Texte d'étude ->
((
Par la suite, sa collaboration avec Matt Sweeny sur «Superwolf» (2005) était tout aussi cryptique. Sutout dans les paroles, où Oldham nous surprend en incarnant des personnages feminins et masculins dans une même chanson en écrivant à la première personne (ce qui porte parfois à la confusion). Je crois que les émotions qui sont les mieux portées par ces chansons sont celles qui sont contradictoires; l'amour - la haine, le désir et le rejet, incluant des allusions incongrues à la sexualité... Un disque tellement puissant et intime que c'en est troublant.




Étrangement, est inclus dans le livret de la pochette de «Superwolf» un court texte de l'écrivain américain Paul Bowles, portant sur la distinction entre l'alcool et le cannabis et leurs usages dans les sociétés musulmanes (haschish) et occidentales (alcool), ainsi que leurs impacts psychologiques sur les populations. Texte intéressant qui cependant vient brouiller la cohérence de l'oeuvre musicale. La logique de son insertion ne tient surement que par un fil,qui se trouve dans la tête de son créateur, mais échappe à celui qui le questionne.
))
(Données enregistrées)
((
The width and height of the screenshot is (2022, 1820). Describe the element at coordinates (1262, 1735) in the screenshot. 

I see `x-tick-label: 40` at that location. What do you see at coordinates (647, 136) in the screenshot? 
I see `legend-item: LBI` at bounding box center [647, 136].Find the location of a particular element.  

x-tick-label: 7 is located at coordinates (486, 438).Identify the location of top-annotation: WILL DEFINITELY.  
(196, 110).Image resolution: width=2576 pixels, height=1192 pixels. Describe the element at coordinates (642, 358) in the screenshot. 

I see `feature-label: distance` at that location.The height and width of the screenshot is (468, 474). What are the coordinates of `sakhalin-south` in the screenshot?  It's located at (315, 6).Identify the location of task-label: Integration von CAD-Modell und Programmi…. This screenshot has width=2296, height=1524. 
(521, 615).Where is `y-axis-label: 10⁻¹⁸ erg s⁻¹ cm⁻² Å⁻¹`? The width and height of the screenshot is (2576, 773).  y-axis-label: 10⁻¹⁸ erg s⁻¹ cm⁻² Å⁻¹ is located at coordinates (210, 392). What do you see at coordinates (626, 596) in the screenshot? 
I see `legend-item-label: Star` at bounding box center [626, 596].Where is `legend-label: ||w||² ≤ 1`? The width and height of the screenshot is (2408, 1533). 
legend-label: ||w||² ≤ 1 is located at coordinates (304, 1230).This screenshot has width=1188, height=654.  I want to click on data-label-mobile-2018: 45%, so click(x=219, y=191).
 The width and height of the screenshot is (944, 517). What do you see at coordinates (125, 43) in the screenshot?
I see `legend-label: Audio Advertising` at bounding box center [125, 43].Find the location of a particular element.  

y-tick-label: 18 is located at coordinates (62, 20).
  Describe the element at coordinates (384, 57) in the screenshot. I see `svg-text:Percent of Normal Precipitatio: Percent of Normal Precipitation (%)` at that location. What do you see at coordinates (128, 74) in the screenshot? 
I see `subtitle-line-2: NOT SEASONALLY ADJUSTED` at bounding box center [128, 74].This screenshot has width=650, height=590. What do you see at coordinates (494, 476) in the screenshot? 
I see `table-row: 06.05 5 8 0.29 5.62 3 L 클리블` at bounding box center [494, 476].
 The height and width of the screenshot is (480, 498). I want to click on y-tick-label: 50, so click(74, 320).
))
Vos consignes -> Reproduisez à l'identique, du premier au dernier mot, le texte d'étude présenté plus haut sur l'album « Superwolf ».

Zone de réponse ->
Par la suite, sa collaboration avec Matt Sweeny sur «Superwolf» (2005) était tout aussi cryptique. Sutout dans les paroles, où Oldham nous surprend en incarnant des personnages feminins et masculins dans une même chanson en écrivant à la première personne (ce qui porte parfois à la confusion). Je crois que les émotions qui sont les mieux portées par ces chansons sont celles qui sont contradictoires; l'amour - la haine, le désir et le rejet, incluant des allusions incongrues à la sexualité... Un disque tellement puissant et intime que c'en est troublant.




Étrangement, est inclus dans le livret de la pochette de «Superwolf» un court texte de l'écrivain américain Paul Bowles, portant sur la distinction entre l'alcool et le cannabis et leurs usages dans les sociétés musulmanes (haschish) et occidentales (alcool), ainsi que leurs impacts psychologiques sur les populations. Texte intéressant qui cependant vient brouiller la cohérence de l'oeuvre musicale. La logique de son insertion ne tient surement que par un fil,qui se trouve dans la tête de son créateur, mais échappe à celui qui le questionne.